TASK DESCRIPTION:
Please retype the line that contains "Image resolution: width=1311" and all lines that follow it to the end of the entries below, exactly as they stand, with nothing added.

RAW DATA:
..........
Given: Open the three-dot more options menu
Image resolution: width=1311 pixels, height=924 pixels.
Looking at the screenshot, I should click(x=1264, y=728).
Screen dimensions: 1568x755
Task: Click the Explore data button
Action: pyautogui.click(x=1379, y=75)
..........
THE COMPLETED TASK:
Image resolution: width=1311 pixels, height=924 pixels.
Looking at the screenshot, I should click(x=1264, y=728).
Screen dimensions: 1568x755
Task: Click the Explore data button
Action: pyautogui.click(x=1379, y=75)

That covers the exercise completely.